Double-blind, placebo-controlled randomized crossover study with all subjects following a lead in 2 week diet and then 4 weeks each of intervention and control.
Subjects consumed 2 chocolate bars per day as part of the American Heart Association "An Eating Plan for Healthy Americans" encouraged diet.
Chocolate bars were 22 grams cocoa flavanol containing dark chocolate with (1.1 g canola sterol esters) and without plant sterols.
Statistical Analysis (SPSS version 14.0)
- Means, standard deviation and distribution statistics
- Student's t test
- Repeated measures ANOVA
- Power analysis
Timing of Measurements
- Baseline measurements taken after 2 week lead in diet phase
- 4 weeks of either treatment or control
- Final at end of second 4 week period crossover treatment or control
- Serum lipids including: total cholesterol, low density lipoprotein (LDL), very low density lipoprotein (VLDL), high density lipoprotein (HDL), and triacylglycerol, mmol/L
- High sensitivity c-reactive protein (hs-CRP), mg/L
- Glycosylated hemoglobin (HbA1c), %
- Soluble CD40 ligand (sCD-40L), µg/L
- Intercellular adhesion molecule (ICAM-1), µg/L
- Blood pressure, mm Hg
- Subjects consumed 2 chocolate bars per day as part of the American Heart Association "An Eating Plan for Healthy Americans" encouraged diet.

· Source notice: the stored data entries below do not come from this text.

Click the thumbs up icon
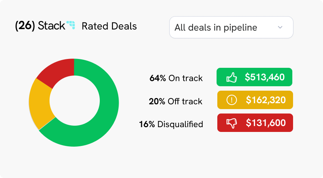This screenshot has width=323, height=178. click(x=232, y=77)
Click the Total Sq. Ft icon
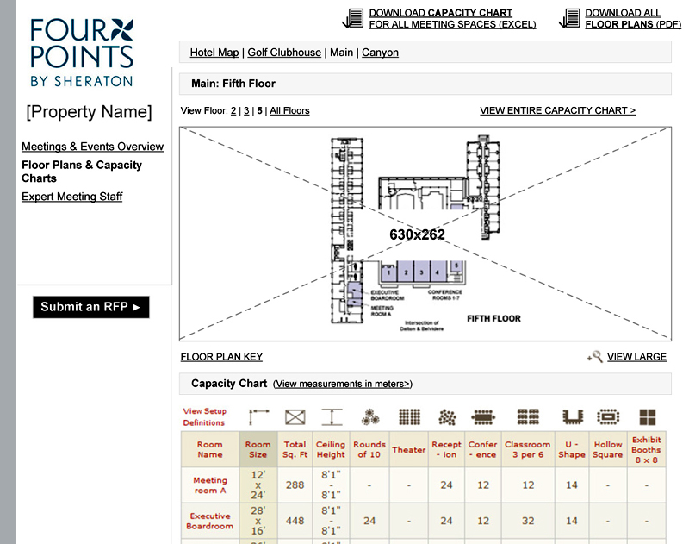Image resolution: width=689 pixels, height=544 pixels. pyautogui.click(x=295, y=417)
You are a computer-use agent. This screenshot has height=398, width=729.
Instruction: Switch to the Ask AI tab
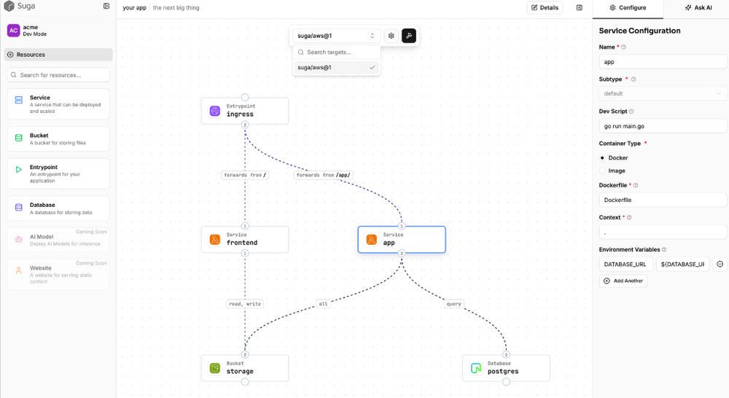click(698, 8)
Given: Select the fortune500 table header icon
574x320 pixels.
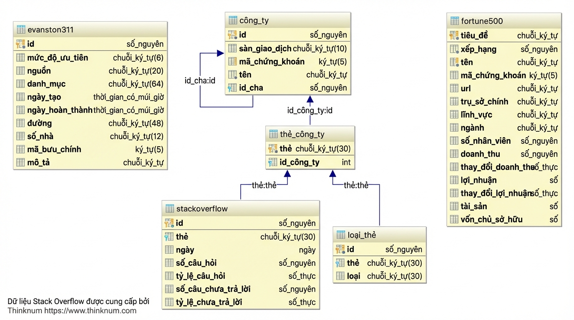Looking at the screenshot, I should coord(454,21).
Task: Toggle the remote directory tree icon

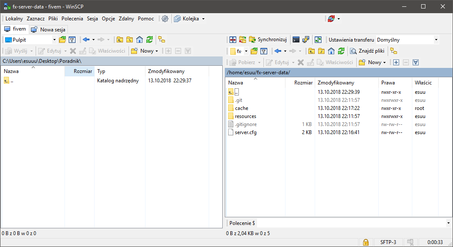Action: (x=394, y=51)
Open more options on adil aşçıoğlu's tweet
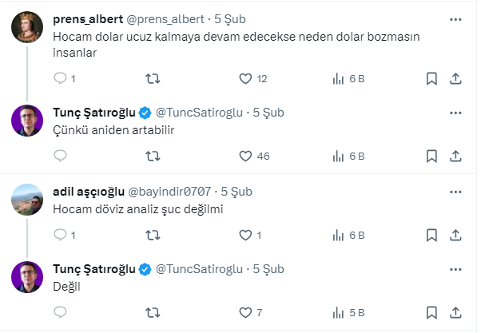This screenshot has width=481, height=333. coord(455,192)
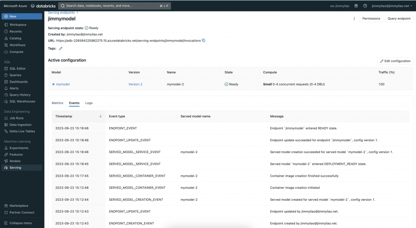
Task: Click the Query endpoint button
Action: 399,19
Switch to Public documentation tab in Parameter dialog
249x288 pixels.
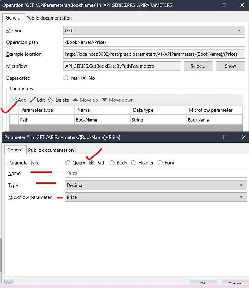[x=51, y=150]
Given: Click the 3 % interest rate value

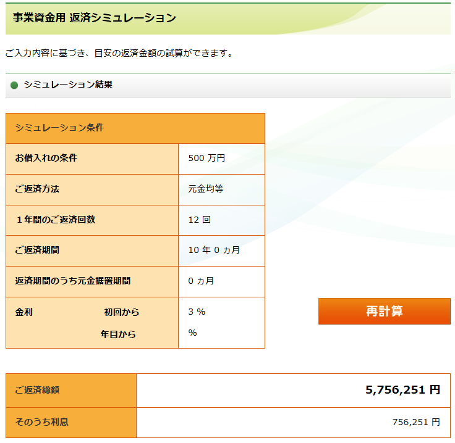Looking at the screenshot, I should coord(197,312).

- Chocolate bars were 22 grams cocoa flavanol containing dark chocolate with (1.1 g canola sterol esters) and without plant sterols.
Initial N: 650 interested subjects from recruiting measures, 49 entered study
Attrition (final N): 44 subjects completed study (PS+ group, 66% male; PS- group, 64% male)
Age: PS+, 45.9 ± 8.1 years; PS-, 43.5 ± 8.9 years
Ethnicity: not described
Other relevant demographics: not described
Anthropometrics: BMI PS+, 28.1 + 4.6 kg/m2; PS-, 27.4 + 4.6 kg/m2
Location: Champagne Urbana area of Illinois, USA
- Total cholesterol reduced 3% in the Plant Sterol (PS+) group compared to the non-plant sterol (PS-) group (p=0.017).
- LDL cholesterol reduced 4% in the PS+ compared to PS- (p=0.014).
- Cocoa flavanols (CF) reduced systolic and diastolic blood pressures regardless of plant sterol content (systolic 8.2%, p<0.001 at 4 week and 5%, p<0.001 at 8 week and diastolic 8.2%, p<0.001 at week 4, 3.4%,p<0.05 at 6 week and 2.2%, p=0.09 at 8 week).
The regular consumption of flavanol-containing chocolate bar with added plant sterols as part of a low-fat diet can significantly lower flood cholesterol levels and systolic blood pressure.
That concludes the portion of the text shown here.